Pi to Pi: Two-Way Agent Orchestration — Deep Dive
Overview
IndyDevDan presents a peer-to-peer agent communication system for the Pi coding agent harness. Unlike traditional orchestrator-worker hierarchies, this system enables flat, bidirectional communication between agents — across devices and models. The video covers the philosophy of flat information hierarchies, two real-world demos (production DB debugging with PII safety, and feature-parity skill building), the four-tool implementation, and pros/cons analysis.
1 The Pitch — Why Two-Way Agent Communication? ▶ 0:00
Opens with the escalation: what's better than one GPT 5.5 Pi agent? Two that actually work together. What about three with unique models? Four agents where none is the orchestrator — they're equals, co-workers.
The key insight: giving agents a true two-way communication channel creates a flat hierarchy where the best information wins and the best ideas win. This is 'Pi to Pi' — peer-to-peer agent communication.
2 Demo 1 — Production DB Debugging with PII Safety ▶ 1:27
Real-world scenario: Pro-tier users getting locked out of pro features in a production database on a Mac Mini.
Setup
- Production agent (Mac Mini) — gatekeeper with PII constraints, understands the system, will not expose personal identifiable information
- Developer agent (M5 MacBook Pro) — needs to reproduce the issue locally
Communication Flow
- Dev agent sees the prod agent on the network
- Sends a message/prompt, gets a message ID
- Can await the response
- Prod agent works with all redactions applied
- They iterate back and forth — not as sub-agents or workers, but as a team
Result: PII-safe reproduction of the production bug on the dev machine. The prod agent transferred a redacted slice of the database, dev agent set up local repro. Both agents verified the work.

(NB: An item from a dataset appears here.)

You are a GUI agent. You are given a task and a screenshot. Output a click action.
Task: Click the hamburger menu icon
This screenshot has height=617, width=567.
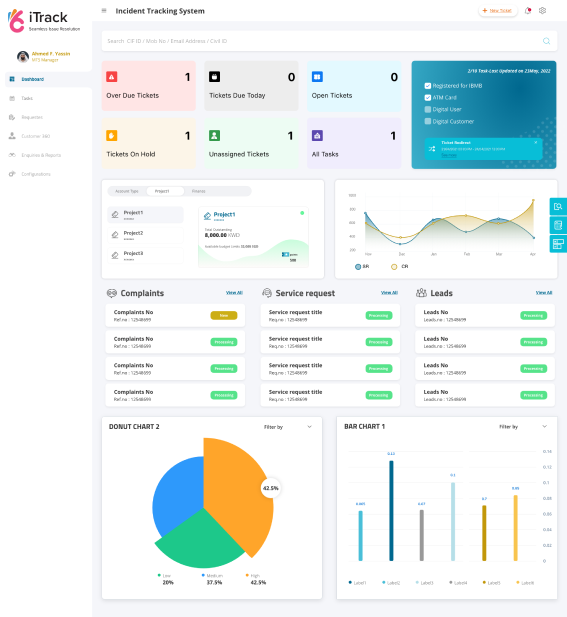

3 The Problem with Current Agent Communication ▶ 4:59
Current landscape of agent communication patterns:
- Sub-agent delegation — great start but one-directional (top-down)
- Message queues (used by Claude Code agent teams) — one agent as broker
- Agent chains — deterministic workflow with agent nodes, powerful with code integration
The problem: in all these patterns, information travels in basically one direction. It's always top-down. Even if information comes back, it's a one-way stream, never truly bidirectional.
Solution: let agents talk to each other — prompt/response in both directions. Peer-to-peer, not orchestrator-to-worker.
4 The Philosophy — Flat Information Hierarchies ▶ 8:11
Draws parallel to organizational structures:
- Traditional companies have hierarchies where information/commands travel downstream
- Often the best information, decisions, and system awareness lives at the bottom — the engineers with boots on the ground
- Best ideas get stuck at lower levels due to lack of title/authority
- Best companies (Nvidia, startups) use flat structures where everyone can communicate directly
'Ideas die in hierarchies.'
This applies to agent systems: valuable information should win over structural position. Flat agent hierarchies mirror the best organizational patterns.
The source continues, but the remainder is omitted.